Iraq War Comes to the Silver Screen

New films about the war are coming, even though the conflict is not over.

Sept. 5, 2007 — -- The war in Iraq is coming to a theater near you.

In the next few months, as many as eight movies about the Iraq War will be released in theaters, including two that are rumored to be favorites at this week's Venice Film Festival.

Unlike past war films, the majority of which were not released until years after the conflicts had ended, Hollywood is anticipating the fall release of films inspired by the current war in Iraq.

Notable releases include director Brian De Palma's "Redacted," a fictional film based on the true story of the alleged rape and murder of a 15-year-old Iraqi girl. New film "In the Valley of Elah," starring Tommy Lee Jones, exposes the hardships faced by Iraq veterans returning home. The Hollywood Reporter pegged "Elah" as a "damning indictment of the Iraq War."

In Years Past, Films Weren't Released Until After the War

"As opposed to Vietnam where the Hollywood machine pretty much waited for two or three years [to release movies], now we're looking at two or three years after the invasion," said Jeffrey Wells, a columnist for Hollywood-Elsewhere.com.

The 1979 Academy and Golden Globe award winner "Apocalypse Now," from director Francis Ford Coppola, chronicled an army captain's journey through the jungles of Southeast Asia to find and kill a wayward U.S. Army Special Forces colonel. It arrived on the silver screen four years after the Vietnam War ended in 1975.

Similarly, "Full Metal Jacket" was released in 1987 and depicted the Vietnam War from the perspective of new U.S. Marines preparing to serve. Oliver Stone's film "Platoon" won an Academy Award in 1986, 11 years after the last American troops had left Vietnam.

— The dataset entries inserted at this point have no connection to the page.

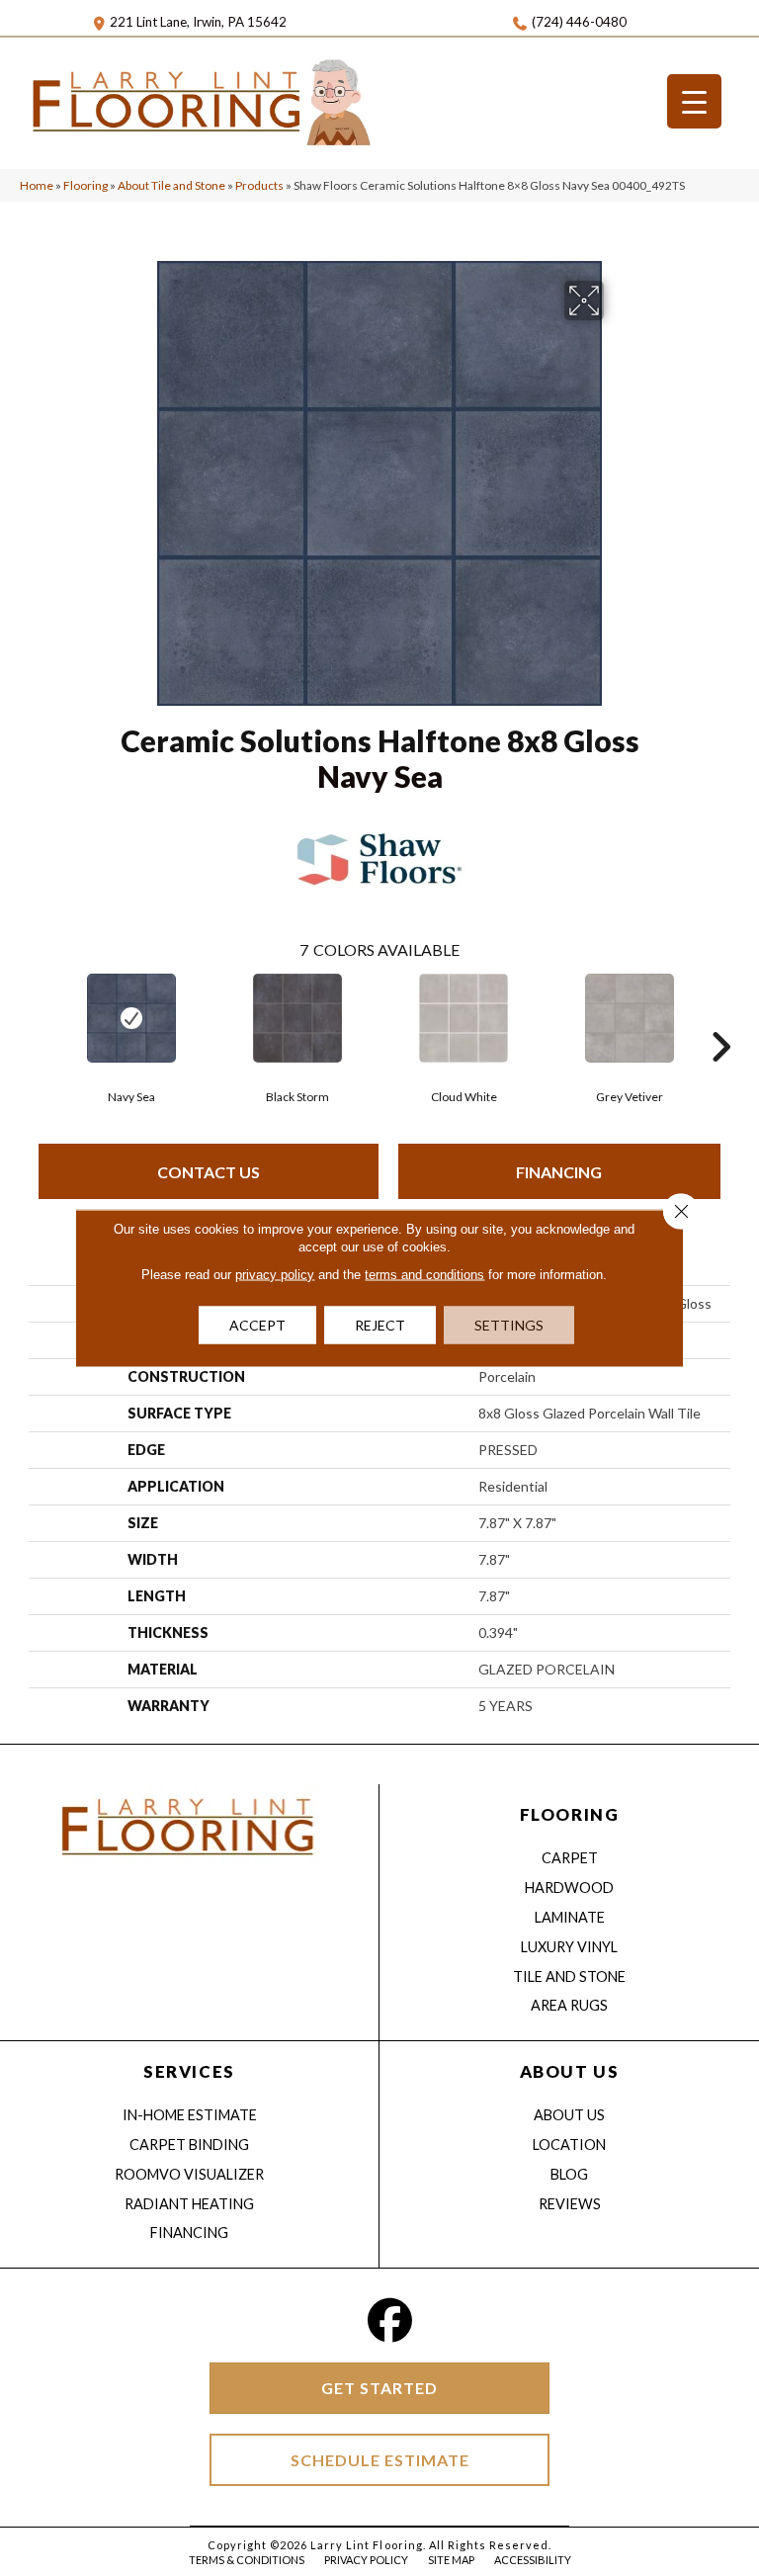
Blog (569, 2174)
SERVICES (188, 2071)
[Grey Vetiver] (630, 1018)
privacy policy (274, 1274)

"The Green Berets," one of the few films released during the Vietnam War, was panned by critics. In his 1968 review of the film, critic Robert Ebert wrote that he thought the movie was "propaganda" and "cliche."

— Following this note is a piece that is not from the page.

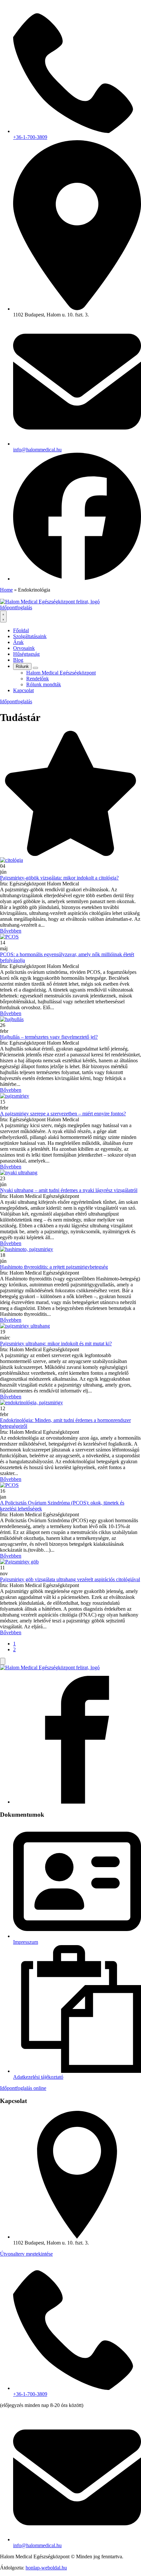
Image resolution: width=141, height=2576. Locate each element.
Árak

A majority of the best-known World War II films were also released long after the war ended, such as "Saving Private Ryan" and the "Sands of Iwo Jima."

But in recent years Hollywood directors have shifted their practices, developing movies about wars that are still being fought.

Movies Echo Society's View of War, Film Critics Say

The surge in Iraq War films can be explained, some experts say, by considering the stark differences between today's society and one of the Vietnam era.

"These are different wars, different movie industries," said Patricia Aufderheide, a professor at American University's School of Communication. "In the Vietnam era there was deep, unreconciled conflict in the society about what the war meant. Today, there is a widespread sense in the electorate that this is a disastrous policy."

Sixty-three percent of Americans think that the war in Iraq is not worth fighting and 33 percent approve of President Bush's job performance, according to a recent ABC News/Washington Post poll.

During World War II and Vietnam, society's opinions of the war were not as strong so early in the conflict, film critics told ABC News, and the films during those periods echoed that sentiment. Because disdain for the war in Iraq began so early in the United States, the film industry was able to almost immediately begin producing movies that reflected how Americans felt.

"Almost from the beginning with this war there has been a huge part of the left that was against the war from the get-go," said Joseph Dorman, an independent filmmaker and founder of Riverside Films. "The anti-war movement in terms of Vietnam took a number of years to get going."

Wells, who has previewed many of the Iraq War films, agreed with Dorman, and told ABC News that Hollywood directors have little apprehension about coming out publicly in opposition of the war.

"There is less ambiguity and concern about the war," said Wells. "There is far less timidity — or zero timidity — regarding what the Iraq War is amounting to."

"In the late 1960s, the big theory was that if we don't stop [the communists] the other Southeast Asian countries will fall," Wells said. "There is no hesitancy these days, particularly with the Bush administration and how deeply loathed the Bush higher-ups are."

Projected Success of War Films Unclear

Whether the films about Iraq showcased in Venice this week will be hits in the United States remains to be seen, but some critics say that these films, no matter how much money they rake in, will give some audience members an opportunity to explore their feelings about the war, which have been brewing since it began in 2003.

"It will be interesting to see what kind of audience these films find," said Dorman. "The assumption is a lot of people go to these films for a certain kind of catharsis, because the anti-war sentiment was there from the get-go for a large portion of the population, and now they're ready to digest films about the war or look at the nature of the war."